Cargills Bank PLC
- Logo of Cargills Bank
- Formerly: Cargills Bank Limited (2014-2024)
- Company type: Public
- Traded as: CSE: CBNK.N0000
- ISIN: LK0491N00007
- Industry: Financial services
- Founded: 2014; 11 years ago
- Headquarters: Colombo, Sri Lanka
- Number of locations: 26 branches (2025)
- Key people: Asoka Peiris (Chairman); Senarath Bandara (CEO);
- Revenue: LKR9.489 billion (2022)
- Operating income: LKR4.281 billion (2022)
- Net income: LKR488 million (2022)
- Total assets: LKR53.753 billion (2022)
- Total equity: LKR9.720 billion (2022)
- Owners: Cargills (Ceylon) (39.71%); C T Holdings (25.29%); Employees' Provident Fund (4.98%);
- Number of employees: 598 (2022)
- Website: www.cargillsbank.com

= Cargills Bank =

Sri Lankan commercial bank

Cargills Bank PLC is a licensed commercial bank in Sri Lanka.

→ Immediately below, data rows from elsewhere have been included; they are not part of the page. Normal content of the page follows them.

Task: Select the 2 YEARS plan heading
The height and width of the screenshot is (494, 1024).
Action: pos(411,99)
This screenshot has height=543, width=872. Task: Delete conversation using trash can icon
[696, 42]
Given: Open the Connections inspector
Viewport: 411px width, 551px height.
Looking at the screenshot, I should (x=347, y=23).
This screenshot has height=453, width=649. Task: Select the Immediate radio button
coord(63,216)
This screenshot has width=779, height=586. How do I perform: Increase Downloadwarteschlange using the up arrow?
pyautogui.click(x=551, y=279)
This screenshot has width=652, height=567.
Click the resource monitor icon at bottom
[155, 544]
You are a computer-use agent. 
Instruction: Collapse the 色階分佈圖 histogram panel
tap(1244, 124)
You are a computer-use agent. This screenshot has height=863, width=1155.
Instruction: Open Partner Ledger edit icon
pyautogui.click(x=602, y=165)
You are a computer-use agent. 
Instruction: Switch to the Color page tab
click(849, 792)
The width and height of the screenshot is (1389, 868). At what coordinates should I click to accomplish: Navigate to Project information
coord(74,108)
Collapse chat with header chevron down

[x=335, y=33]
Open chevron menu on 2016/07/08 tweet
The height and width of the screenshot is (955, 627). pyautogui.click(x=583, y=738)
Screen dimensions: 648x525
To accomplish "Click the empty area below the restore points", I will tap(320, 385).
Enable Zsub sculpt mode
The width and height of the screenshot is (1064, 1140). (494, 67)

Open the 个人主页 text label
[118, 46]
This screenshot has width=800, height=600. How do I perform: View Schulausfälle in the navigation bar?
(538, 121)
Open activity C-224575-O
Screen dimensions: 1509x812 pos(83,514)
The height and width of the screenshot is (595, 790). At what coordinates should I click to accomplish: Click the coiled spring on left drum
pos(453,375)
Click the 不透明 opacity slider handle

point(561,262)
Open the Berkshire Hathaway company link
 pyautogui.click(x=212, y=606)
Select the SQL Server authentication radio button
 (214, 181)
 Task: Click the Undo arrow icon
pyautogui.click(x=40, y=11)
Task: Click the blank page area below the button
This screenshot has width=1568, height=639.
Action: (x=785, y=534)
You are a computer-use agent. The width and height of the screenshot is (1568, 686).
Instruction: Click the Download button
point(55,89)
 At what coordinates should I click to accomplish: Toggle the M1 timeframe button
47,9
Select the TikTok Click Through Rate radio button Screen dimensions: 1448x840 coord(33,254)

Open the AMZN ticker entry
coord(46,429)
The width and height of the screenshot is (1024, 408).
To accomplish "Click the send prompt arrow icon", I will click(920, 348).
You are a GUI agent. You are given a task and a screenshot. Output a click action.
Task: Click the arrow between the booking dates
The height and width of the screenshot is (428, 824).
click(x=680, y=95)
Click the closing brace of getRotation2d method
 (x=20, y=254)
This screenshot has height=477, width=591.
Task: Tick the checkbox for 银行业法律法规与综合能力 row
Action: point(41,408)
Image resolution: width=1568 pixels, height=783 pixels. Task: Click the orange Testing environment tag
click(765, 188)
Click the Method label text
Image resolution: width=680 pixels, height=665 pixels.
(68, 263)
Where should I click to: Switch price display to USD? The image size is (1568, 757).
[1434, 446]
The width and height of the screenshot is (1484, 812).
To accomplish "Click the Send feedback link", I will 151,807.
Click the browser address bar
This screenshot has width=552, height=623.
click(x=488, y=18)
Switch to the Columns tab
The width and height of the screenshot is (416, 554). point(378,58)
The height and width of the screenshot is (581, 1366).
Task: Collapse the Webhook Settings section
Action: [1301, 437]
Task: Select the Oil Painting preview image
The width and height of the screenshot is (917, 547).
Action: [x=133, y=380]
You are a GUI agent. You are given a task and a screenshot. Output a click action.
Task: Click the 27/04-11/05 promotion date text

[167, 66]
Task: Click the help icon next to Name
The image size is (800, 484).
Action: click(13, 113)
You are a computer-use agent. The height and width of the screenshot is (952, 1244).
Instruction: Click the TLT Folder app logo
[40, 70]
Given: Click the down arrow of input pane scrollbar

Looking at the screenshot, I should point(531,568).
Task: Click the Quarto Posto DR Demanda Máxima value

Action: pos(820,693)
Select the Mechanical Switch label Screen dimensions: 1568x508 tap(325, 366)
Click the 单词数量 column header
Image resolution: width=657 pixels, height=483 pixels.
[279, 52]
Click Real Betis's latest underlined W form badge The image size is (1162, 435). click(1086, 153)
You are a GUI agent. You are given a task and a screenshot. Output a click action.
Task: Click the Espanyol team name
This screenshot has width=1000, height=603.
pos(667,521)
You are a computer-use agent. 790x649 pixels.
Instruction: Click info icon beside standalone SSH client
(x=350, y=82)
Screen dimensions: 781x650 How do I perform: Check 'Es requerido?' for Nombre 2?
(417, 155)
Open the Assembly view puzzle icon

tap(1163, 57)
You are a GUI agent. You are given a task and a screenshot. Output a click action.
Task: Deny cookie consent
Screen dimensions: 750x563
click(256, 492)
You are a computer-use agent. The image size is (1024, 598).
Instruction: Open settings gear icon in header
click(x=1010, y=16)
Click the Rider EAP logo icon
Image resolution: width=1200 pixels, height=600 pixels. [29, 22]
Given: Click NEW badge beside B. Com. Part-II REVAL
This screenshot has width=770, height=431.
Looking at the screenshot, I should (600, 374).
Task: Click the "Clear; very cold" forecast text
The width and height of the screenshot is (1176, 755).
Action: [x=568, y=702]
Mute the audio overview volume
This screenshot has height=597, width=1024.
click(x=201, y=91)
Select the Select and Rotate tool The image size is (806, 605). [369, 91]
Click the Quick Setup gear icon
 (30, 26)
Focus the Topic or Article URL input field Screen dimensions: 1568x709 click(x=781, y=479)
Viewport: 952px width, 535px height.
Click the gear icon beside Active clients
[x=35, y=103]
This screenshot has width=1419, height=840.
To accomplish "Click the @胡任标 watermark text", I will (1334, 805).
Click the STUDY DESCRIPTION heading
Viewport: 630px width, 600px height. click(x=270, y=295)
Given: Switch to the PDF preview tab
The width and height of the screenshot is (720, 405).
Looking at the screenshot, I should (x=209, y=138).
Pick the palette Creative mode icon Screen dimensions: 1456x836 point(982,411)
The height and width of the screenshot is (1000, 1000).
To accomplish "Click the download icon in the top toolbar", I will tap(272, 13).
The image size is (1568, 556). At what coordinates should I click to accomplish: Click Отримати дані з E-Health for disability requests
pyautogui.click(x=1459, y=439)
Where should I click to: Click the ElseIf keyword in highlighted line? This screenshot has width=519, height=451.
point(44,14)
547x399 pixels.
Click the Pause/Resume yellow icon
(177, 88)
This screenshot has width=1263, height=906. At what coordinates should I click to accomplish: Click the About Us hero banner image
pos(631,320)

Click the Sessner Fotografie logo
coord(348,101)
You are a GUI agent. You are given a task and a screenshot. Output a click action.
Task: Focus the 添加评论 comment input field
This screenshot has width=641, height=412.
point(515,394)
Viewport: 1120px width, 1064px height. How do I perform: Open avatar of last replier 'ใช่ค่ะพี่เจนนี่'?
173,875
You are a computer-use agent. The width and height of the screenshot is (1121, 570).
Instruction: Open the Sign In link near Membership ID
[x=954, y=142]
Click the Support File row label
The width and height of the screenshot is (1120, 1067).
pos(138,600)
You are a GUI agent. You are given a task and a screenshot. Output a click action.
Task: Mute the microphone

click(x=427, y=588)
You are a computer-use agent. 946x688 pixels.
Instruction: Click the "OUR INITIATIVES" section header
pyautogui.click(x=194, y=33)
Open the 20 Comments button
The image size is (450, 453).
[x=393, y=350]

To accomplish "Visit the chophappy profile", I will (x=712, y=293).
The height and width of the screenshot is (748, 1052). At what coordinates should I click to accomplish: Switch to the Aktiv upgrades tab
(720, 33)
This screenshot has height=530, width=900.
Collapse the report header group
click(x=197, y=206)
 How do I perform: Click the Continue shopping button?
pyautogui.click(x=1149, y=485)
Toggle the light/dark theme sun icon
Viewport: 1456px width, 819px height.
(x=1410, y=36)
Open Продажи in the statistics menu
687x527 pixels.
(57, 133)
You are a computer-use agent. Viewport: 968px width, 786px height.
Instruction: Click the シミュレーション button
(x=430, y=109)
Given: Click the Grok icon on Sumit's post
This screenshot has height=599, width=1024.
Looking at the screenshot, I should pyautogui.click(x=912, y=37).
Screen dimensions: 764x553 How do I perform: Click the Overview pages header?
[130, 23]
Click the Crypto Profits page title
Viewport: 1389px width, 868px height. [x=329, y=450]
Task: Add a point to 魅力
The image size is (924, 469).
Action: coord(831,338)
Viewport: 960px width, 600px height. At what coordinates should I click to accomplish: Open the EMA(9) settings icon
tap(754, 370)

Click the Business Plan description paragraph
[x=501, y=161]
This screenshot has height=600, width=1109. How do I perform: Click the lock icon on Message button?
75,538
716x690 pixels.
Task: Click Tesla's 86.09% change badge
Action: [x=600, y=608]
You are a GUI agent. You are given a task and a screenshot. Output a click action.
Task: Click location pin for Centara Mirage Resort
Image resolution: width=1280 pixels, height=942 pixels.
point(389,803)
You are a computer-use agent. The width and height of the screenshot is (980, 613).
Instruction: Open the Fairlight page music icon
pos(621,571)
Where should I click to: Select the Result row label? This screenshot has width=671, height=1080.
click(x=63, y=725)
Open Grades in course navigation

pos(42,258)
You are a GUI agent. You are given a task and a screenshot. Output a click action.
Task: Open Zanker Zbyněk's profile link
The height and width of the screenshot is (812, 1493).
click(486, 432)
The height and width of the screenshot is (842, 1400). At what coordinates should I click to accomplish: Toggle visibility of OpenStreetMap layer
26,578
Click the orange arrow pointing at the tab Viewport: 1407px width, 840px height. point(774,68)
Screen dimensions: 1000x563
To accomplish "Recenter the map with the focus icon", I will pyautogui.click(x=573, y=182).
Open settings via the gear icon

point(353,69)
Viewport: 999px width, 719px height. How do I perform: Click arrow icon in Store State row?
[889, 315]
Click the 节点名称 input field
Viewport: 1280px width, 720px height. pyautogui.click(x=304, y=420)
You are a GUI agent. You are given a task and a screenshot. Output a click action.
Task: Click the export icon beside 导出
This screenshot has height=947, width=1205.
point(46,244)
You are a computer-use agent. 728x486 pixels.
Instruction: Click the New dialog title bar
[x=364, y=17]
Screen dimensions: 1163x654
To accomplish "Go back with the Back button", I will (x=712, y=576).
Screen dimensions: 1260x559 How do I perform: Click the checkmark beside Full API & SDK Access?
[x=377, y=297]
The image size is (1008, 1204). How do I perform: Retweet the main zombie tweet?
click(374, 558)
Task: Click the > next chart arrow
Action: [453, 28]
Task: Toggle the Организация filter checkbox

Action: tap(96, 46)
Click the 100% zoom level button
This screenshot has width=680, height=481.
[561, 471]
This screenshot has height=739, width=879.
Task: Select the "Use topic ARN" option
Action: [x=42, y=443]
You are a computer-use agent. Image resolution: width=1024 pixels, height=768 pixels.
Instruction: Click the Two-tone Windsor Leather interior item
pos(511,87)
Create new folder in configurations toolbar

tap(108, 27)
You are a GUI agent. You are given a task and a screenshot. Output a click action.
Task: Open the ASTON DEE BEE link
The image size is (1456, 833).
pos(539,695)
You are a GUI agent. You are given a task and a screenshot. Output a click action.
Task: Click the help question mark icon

It received its license from Central Bank of Sri Lanka to operate domestic and offshore banking business on 21 January 2014 and was ceremonially opened on 30 June 2014. At present the bank consists of 26 branches island-wide with the head office based in Kollupitiya.

==IPO==
Cargills Bank announced its initial public offering on 30 November 2023. The bank intended to raise LKR500 million through the IPO. The IPO was oversubscribed on its opening day itself. The IPO was also the first by a commercial bank in a decade.